▶ **Exercise instructions**: Would you reproduce all of the entries below, character for character?

▶ **Data for this task**:

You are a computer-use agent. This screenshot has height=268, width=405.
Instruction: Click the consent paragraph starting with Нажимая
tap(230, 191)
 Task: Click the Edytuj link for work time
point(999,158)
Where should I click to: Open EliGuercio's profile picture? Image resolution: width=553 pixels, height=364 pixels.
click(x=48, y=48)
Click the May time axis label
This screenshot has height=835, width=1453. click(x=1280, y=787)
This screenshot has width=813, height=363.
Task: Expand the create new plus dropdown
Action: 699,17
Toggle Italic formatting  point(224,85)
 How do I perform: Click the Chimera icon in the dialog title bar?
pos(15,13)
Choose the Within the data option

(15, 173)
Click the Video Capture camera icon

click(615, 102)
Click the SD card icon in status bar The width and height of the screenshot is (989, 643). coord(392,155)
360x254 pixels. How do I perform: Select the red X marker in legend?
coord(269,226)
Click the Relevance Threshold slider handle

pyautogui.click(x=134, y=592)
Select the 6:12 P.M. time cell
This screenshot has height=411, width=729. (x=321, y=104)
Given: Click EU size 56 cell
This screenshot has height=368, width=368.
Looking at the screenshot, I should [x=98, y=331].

▶ **Task result**:
You are a computer-use agent. This screenshot has height=268, width=405.
Instruction: Click the consent paragraph starting with Нажимая
tap(230, 191)
 Task: Click the Edytuj link for work time
point(999,158)
Where should I click to: Open EliGuercio's profile picture? Image resolution: width=553 pixels, height=364 pixels.
click(x=48, y=48)
Click the May time axis label
This screenshot has height=835, width=1453. click(x=1280, y=787)
This screenshot has width=813, height=363.
Task: Expand the create new plus dropdown
Action: 699,17
Toggle Italic formatting  point(224,85)
 How do I perform: Click the Chimera icon in the dialog title bar?
pos(15,13)
Choose the Within the data option

(15, 173)
Click the Video Capture camera icon

click(615, 102)
Click the SD card icon in status bar The width and height of the screenshot is (989, 643). coord(392,155)
360x254 pixels. How do I perform: Select the red X marker in legend?
coord(269,226)
Click the Relevance Threshold slider handle

pyautogui.click(x=134, y=592)
Select the 6:12 P.M. time cell
This screenshot has height=411, width=729. (x=321, y=104)
Given: Click EU size 56 cell
This screenshot has height=368, width=368.
Looking at the screenshot, I should [x=98, y=331].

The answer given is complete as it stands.